Conforme explica Eunice Prudente, professora de Direito da Faculdade de Direito da Universidade de São Paulo, é obrigatório que a população seja consultada antes desses grandes projetos: É obrigatório que esse tipo de processo passe por uma consulta pública em um Estado Democrático de Direito, inclusive para segurança da própria administração pública, que vai dispor de verba pública, serviços públicos, de diversos funcionários, diversos servidores, vai promover contratações. É mais seguro para o próprio governante realmente organizar as audiências”.

Organização civil

A professora conta que, desde o fim da ditadura e a abertura democrática, a sociedade civil se tornou bastante organizada no Brasil, portanto, as audiências públicas são essenciais para o aprimoramento do projeto. “Desde 88, o Brasil construiu uma sociedade civil muito forte, muito organizada, então as informações que advêm dela também são corretas. Por exemplo, o Fórum Brasileiro de Segurança nunca apresentou um dado errado. A sociedade civil brasileira tem entidades sérias e isso ajuda muito a administração pública,” expõe Eunice.

Alberto Ribeiro Gonçalves de Barros – Foto FFLCH –
http://lattes.cnpq.br/9398953839662428

Alberto Ribeiro, chefe do Departamento de Filosofia da Faculdade de Filosofia, Letras e Ciências Humanas da USP, pesquisou sobre as relações entre direito, soberania e poder.
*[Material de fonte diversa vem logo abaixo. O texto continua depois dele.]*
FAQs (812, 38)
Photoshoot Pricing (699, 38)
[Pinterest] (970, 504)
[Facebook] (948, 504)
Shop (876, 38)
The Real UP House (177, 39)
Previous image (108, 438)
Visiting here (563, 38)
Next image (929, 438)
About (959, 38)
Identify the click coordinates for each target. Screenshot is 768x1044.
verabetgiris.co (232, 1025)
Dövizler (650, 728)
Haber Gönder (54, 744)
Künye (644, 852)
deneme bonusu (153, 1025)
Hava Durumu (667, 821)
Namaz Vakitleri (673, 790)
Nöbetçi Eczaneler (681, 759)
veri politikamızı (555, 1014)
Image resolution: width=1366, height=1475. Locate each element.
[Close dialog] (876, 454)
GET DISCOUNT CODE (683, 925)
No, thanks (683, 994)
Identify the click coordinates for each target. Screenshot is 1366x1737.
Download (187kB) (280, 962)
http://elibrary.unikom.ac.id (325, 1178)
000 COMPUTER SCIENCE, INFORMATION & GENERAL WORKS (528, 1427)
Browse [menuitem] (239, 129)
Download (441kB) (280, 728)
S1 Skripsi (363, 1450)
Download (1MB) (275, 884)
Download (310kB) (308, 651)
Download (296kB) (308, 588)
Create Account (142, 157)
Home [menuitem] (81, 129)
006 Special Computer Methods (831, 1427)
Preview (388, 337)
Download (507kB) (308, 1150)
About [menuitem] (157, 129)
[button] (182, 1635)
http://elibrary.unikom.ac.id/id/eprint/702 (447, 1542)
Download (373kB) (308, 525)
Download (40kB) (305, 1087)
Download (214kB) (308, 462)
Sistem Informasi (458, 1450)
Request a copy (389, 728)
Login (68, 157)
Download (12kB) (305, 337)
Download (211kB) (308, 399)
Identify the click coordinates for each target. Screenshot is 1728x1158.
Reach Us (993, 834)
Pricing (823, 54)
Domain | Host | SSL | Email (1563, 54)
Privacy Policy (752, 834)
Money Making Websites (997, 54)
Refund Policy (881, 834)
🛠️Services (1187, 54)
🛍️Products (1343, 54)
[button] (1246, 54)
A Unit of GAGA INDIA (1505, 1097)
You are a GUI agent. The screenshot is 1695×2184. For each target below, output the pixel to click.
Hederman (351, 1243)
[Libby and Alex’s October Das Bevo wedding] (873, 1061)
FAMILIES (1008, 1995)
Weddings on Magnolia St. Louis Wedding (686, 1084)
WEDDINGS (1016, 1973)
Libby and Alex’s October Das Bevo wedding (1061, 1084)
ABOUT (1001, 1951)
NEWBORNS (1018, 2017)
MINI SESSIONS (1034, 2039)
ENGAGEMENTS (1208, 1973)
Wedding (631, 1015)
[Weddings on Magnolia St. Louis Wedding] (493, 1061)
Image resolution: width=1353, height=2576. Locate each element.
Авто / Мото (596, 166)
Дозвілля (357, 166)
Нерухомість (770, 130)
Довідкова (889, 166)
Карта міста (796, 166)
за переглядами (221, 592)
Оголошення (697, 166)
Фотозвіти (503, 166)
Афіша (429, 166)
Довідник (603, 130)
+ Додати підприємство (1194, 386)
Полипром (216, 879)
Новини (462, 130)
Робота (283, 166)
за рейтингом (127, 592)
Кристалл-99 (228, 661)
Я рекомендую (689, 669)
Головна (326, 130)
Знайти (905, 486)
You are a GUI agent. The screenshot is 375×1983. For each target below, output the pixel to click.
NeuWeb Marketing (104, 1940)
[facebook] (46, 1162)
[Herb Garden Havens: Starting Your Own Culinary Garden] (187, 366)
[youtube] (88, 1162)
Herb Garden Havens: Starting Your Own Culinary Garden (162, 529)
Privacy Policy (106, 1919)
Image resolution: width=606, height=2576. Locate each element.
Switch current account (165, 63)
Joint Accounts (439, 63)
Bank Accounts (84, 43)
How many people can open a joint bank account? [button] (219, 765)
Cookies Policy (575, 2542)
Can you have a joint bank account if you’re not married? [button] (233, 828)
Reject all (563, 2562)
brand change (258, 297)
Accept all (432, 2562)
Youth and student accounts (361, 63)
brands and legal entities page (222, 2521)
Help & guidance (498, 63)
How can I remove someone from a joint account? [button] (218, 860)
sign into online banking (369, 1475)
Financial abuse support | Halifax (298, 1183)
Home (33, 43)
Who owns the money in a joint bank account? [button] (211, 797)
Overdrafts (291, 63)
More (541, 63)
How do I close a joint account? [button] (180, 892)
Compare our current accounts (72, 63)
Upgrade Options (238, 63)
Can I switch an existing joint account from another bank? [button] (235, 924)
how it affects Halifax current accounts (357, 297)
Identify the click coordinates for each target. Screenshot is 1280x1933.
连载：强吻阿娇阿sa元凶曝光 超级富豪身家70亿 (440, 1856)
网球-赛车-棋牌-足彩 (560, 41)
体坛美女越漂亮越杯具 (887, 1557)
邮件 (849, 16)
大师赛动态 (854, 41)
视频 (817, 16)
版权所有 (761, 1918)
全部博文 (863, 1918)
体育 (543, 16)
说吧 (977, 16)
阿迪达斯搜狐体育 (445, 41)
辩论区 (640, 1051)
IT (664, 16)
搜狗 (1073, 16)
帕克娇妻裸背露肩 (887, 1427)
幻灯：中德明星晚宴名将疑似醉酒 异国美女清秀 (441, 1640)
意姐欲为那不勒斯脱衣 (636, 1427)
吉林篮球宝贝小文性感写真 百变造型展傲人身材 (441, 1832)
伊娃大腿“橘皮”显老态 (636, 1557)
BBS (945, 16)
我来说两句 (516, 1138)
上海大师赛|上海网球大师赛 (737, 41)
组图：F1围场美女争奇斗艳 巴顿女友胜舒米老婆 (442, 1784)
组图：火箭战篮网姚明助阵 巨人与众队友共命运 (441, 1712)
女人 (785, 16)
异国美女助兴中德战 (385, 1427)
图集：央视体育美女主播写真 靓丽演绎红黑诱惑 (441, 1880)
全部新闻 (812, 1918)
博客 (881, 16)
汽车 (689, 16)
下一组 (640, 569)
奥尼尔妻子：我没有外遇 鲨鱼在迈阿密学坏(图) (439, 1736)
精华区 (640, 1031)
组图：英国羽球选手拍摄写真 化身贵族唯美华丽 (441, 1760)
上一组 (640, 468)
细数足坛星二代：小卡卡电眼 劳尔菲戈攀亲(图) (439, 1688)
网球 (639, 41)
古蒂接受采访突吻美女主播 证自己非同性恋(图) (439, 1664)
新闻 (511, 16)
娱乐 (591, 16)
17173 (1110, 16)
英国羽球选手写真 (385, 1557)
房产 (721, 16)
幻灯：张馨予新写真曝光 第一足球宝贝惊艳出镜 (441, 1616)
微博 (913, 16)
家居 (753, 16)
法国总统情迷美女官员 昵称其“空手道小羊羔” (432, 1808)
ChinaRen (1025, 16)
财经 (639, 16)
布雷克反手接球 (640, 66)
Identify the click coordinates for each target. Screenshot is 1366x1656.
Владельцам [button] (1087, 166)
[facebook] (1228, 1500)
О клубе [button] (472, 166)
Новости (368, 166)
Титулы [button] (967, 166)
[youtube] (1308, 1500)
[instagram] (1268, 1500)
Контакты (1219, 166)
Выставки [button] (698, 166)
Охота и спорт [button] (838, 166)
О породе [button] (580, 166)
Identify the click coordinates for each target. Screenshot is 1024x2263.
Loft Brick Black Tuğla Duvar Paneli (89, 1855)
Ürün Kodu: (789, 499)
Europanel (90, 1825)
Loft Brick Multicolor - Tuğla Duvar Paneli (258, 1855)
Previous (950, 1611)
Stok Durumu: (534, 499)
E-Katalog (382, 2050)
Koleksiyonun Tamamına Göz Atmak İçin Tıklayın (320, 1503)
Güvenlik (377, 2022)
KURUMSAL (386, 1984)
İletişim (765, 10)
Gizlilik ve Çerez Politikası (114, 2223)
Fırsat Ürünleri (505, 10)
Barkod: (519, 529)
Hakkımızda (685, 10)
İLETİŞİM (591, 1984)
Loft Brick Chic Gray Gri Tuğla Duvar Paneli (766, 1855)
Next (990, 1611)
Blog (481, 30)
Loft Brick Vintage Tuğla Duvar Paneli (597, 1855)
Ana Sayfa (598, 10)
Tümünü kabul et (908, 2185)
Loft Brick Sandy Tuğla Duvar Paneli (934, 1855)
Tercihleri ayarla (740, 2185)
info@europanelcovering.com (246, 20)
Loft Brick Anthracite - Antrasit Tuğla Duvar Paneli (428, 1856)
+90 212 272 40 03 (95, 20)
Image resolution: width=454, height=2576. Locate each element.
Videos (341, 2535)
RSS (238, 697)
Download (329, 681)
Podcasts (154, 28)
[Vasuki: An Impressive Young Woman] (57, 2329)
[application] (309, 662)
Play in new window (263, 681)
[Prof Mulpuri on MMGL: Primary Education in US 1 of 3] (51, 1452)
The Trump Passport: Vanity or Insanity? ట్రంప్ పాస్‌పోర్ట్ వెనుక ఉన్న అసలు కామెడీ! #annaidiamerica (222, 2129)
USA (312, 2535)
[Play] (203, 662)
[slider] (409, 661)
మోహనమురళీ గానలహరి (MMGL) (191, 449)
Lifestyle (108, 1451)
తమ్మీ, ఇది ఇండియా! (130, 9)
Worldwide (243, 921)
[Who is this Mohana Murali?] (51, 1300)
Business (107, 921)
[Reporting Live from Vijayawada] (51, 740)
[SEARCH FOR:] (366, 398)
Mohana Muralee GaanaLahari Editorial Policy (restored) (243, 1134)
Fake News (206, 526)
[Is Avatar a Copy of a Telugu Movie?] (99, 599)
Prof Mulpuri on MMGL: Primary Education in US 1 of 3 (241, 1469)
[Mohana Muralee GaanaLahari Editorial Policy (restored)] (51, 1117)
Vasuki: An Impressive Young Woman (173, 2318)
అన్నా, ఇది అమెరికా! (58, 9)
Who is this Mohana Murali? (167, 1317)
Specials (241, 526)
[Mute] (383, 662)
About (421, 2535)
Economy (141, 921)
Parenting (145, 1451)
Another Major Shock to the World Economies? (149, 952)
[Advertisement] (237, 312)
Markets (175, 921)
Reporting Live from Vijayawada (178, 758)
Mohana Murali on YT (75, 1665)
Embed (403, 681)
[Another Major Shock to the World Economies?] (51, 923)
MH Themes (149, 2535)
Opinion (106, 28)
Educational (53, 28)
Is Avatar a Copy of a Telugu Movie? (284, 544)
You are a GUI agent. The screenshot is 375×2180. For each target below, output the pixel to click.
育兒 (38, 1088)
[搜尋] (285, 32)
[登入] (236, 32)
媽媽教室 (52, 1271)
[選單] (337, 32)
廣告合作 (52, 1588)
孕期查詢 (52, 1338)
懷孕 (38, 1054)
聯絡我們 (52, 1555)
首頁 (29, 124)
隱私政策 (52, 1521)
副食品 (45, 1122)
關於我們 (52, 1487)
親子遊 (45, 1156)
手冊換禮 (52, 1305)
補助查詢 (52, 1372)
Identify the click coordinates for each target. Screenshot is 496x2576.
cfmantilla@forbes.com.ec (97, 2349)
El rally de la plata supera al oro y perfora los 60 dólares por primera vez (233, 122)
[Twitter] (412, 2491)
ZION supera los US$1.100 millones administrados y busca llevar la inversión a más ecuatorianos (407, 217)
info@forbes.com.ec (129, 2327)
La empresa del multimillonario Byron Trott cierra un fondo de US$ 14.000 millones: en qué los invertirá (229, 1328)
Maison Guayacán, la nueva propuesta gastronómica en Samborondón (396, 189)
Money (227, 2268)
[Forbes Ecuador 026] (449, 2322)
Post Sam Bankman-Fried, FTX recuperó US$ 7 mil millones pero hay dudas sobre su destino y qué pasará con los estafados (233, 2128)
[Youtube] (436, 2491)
Para o professor, a participação popular é a base de todo regime democrático. “O fundamento dessas práticas remonta à ideia de que o que concerne a todos deve ser decidido por todos e ao princípio, que está no fundamento do pensamento político moderno de que todo poder tem origem no povo. Quanto mais participação popular, mais democrático é o regime político. Entre as diversas formas de participação popular, fora do período eleitoral, encontram-se as consultas populares e os plebiscitos. Consulta popular é uma prática democrática bem recente no Brasil, foi institucionalizada por Emenda Constitucional em 2021, já o plebiscito remonta à antiguidade, desde a Roma antiga”, explica Ribeiro.

Mas o professor lança um aviso: a participação popular deve ser sempre proposta com o princípio de expandir direitos e jamais o contrário. Observando o contexto político global na atualidade, podemos perceber que a vontade popular por vezes é canalizada em ações que atuam na contramão da democracia. “Claro que práticas como as consultas populares e os plebiscitos devem ser incentivadas, visando a essa democracia mais participativa, mas sem cair no extremo de modelos de democracia publicitária que podem sustentar, como nós temos visto na nossa contemporaneidade regimes populistas e autoritários”, completa Alberto Ribeiro.